Review:
Largo is not a Hooters’ album, but its pedigree is Hooter-related. “While attending the University of Pennsylvania in Philadelphia, …[Rob] Hyman met future bandmate and composing partner Eric Bazilian and producer Rick Chertoff. The three of them formed a band called Wax, with Hyman and Bazilian later forming a band called Baby Grand in the late 1970s” (Wikipedia.org). “After Baby Grand disbanded, Hyman and Bazilian decided to try something new by combining reggae, ska, and rock-n-roll to create The Hooters in 1980” (Wikipedia.org).
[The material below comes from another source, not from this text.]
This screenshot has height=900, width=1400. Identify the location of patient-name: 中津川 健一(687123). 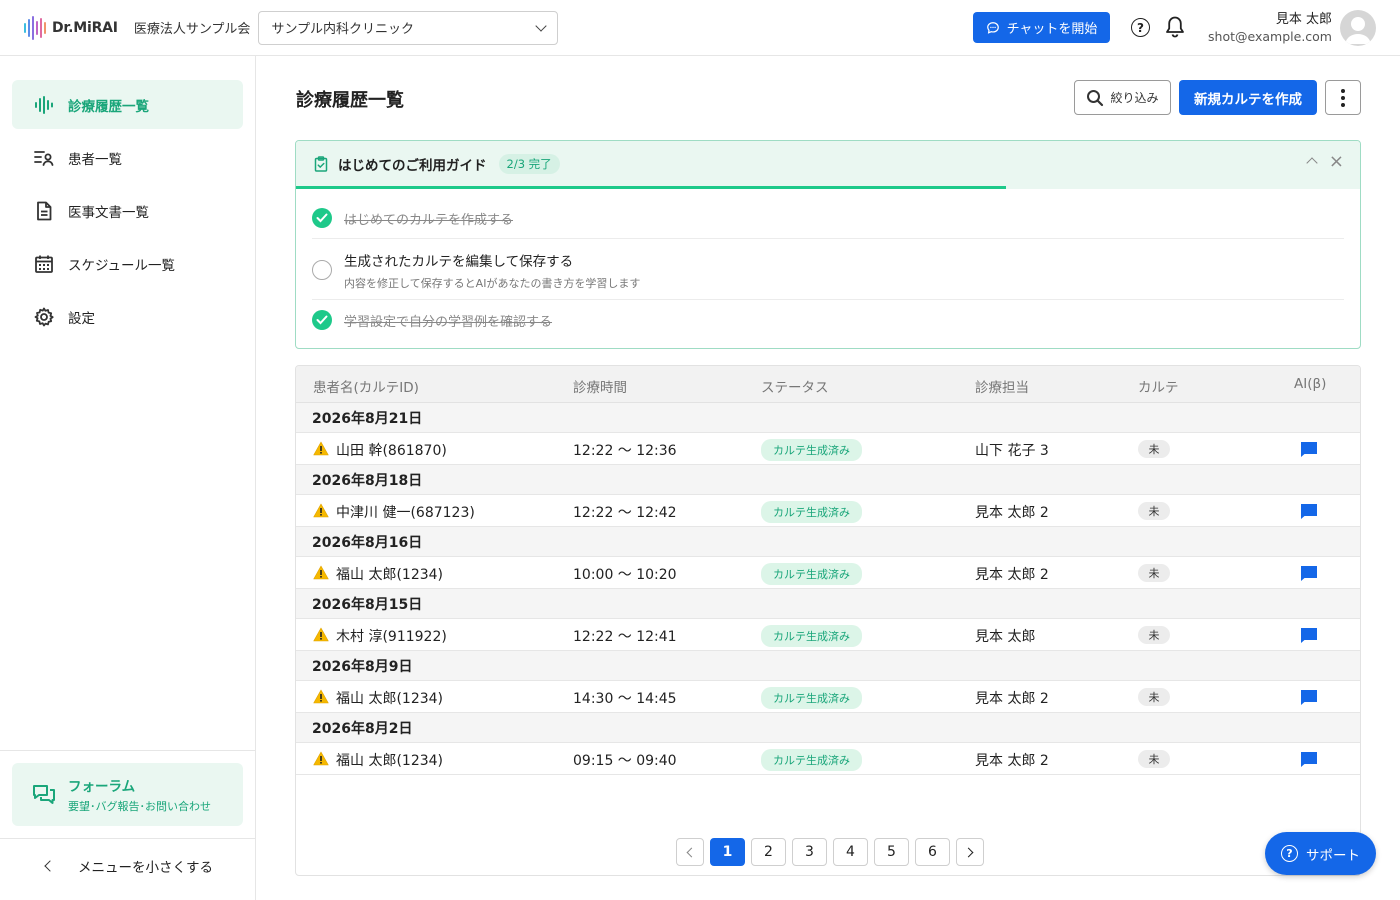
(406, 512).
The Hooters went on hiatus in the mid-‘90s and, “in 1998, Hyman again collaborated with Chertoff to create the concept album Largo” (Wikipedia.org), featuring a number of special guests. Chertoff produced while Hyman contributed songwriting, vocals, and keyboards. Bazilian also made contributions to the album as a session musician.
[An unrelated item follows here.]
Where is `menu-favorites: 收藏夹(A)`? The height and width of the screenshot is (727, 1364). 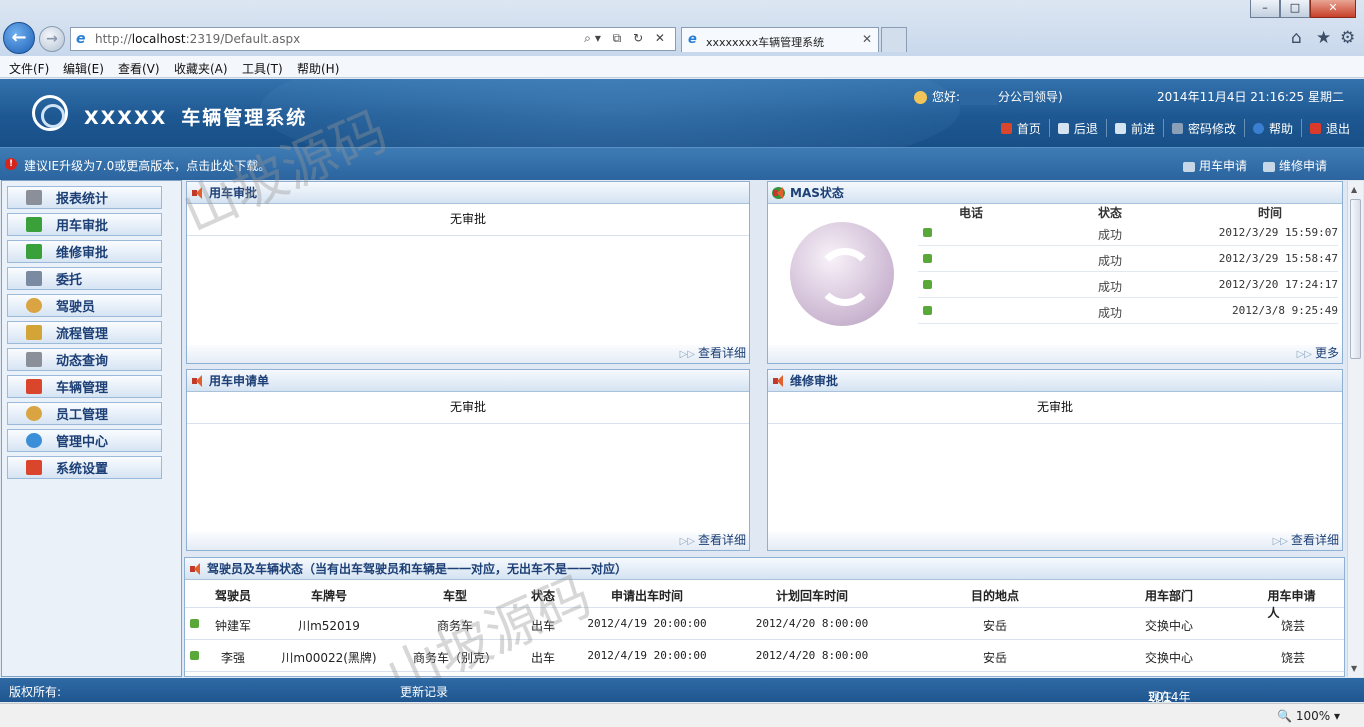
menu-favorites: 收藏夹(A) is located at coordinates (201, 68).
“Largo’s concept is a heady one: A song cycle” (Sprague) “based on the largo movement of Antonín Dvorák’s Symphony No. 9, in E Minor From the New World” (Wikipedia.org), “which was itself inspired by the Czech composer’s love for indigenous American music of the early 20th century” (Sprague).
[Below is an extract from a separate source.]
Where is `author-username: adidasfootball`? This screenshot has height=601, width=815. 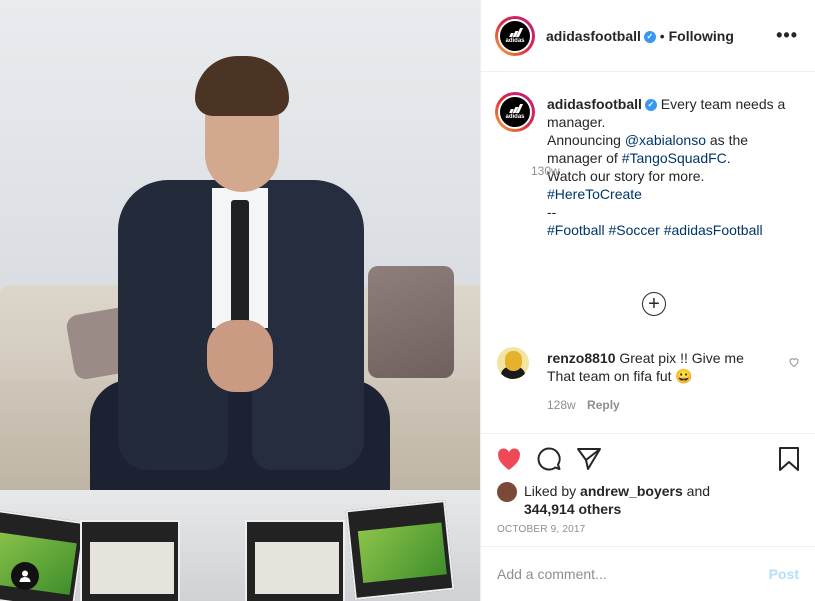
author-username: adidasfootball is located at coordinates (594, 36).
The result is a collection “of contemporary frontier ballads, Appalachian reels and work songs…[that] point to The Band’s early work” (EW). Examples of the set’s diverse spectrum “ranges from the swamp-rock shuffle of Disorient Express to the poignantly soaring power balladry of An Uncommon Love, with a real highlight coming via Medallion (which transposes Springsteen-styled workingman’s rock to the life of a Pakistani immigrant cabbie)” (Sprague).
“Thanks to the songwriting savvy of mastermind Rob Hyman…and the efforts of such special guests as Joan Osborne, Cyndi Lauper, and Taj Mahal, the concept never weighs down the music” (Sprague). This is “a highly imaginative, and frequently moving, album” (EW).